All the sound and fury emanating from the nation’s politicians over the first criminal indictment of a former U.S. president illuminates the degree to which polarization has taken a toll in recent years.

For his part, Donald Trump is attempting to bask in the limelight of the controversy he calls a “witch hunt” as he launches a 2024 Oval Office run. And legally speaking, there is no constitutional barrier for even a convicted felon — at least on charges at the state level — to serve as chief executive. It has been attempted before: Eugene V. Debs in 1920 ran from prison while serving time over World War I protests, and Lyndon LaRouche ran repeatedly in the 1990s and 2000s after being jailed for defrauding the IRS. Also, currently jailed Joe Exotic has announced his own 2024 presidential bid.

Trump commands enough support to be a player in the next election. But while many Republicans — even those who favored his economic and foreign policies if not his rhetoric — silently wish he would just go away, the party faithful overwhelmingly view the New York indictment for falsifying business records as politically motivated, perhaps even flawed. Even the former president’s most vocal GOP critics, including former Vice President Mike Pence, Florida Gov. Ron DeSantis and Utah Sen. Mitt Romney, have roundly criticized the effort to prosecute the man the Democrats love to hate.
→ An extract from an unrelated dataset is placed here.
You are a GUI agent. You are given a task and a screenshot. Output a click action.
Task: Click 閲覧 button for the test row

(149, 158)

Many top Democrats, including President Biden, mostly avoid the subject. Having been on the other side of GOP-led probes into his own family’s activities, Biden may harbor feelings of there but for the grace of who’s in charge goes his own fate.
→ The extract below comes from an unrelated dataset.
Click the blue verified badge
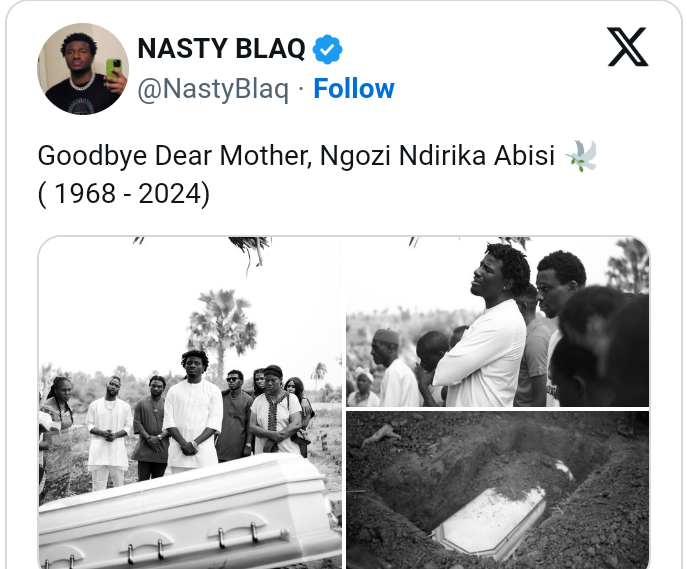The image size is (687, 569). pyautogui.click(x=327, y=48)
Three presidents — Andrew Johnson, Bill Clinton and Trump (twice) — have been impeached. None was convicted.

History is rife with presidential foibles. One sitting president, Ulysses S. Grant, received a $20 ticket for racing his horse through the Washington streets in 1872. In their impetuous youth George W. Bush was ticketed for DUI in 1976 (later allegations of drug violations were phony) and both Bill Clinton and Barack Obama admitted to illegal marijuana use.

Richard Nixon memorably was the subject of the Watergate investigation that led to his resignation. The pardon from President Ford made moot the possibility of facing criminal charges. Clinton’s Arkansas law license was suspended for five years amid the Monica Lewinsky flap. Warren G. Harding died in office while the infamous Teapot Dome scandal was unfolding. And the Bobby Baker probe, which potentially could have ended Lyndon Johnson’s vice presidency, was sidetracked by President Kennedy’s 1963 assassination.
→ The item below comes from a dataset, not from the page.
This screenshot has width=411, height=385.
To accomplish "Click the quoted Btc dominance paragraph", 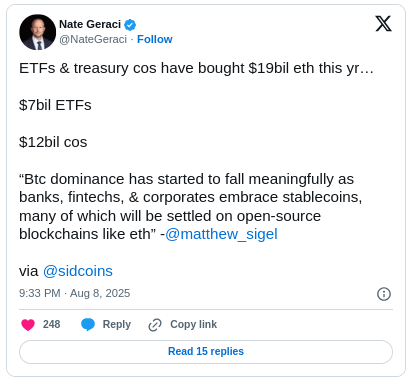I will click(x=191, y=207).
Trump’s payoff of porn star Stormy Daniels in 2016 over an alleged tryst is hardly unique. An endless line of individuals, from Grover Cleveland to Harding to Kennedy, come to mind.

We’ll see whether prosecutor Alvin Bragg can tie one felony indictment to 33 other alleged crimes, besides overcoming the statute of limitations.

But the vitriol keeps getting worse. Certainly Trump’s egomania has done little to alleviate the trend.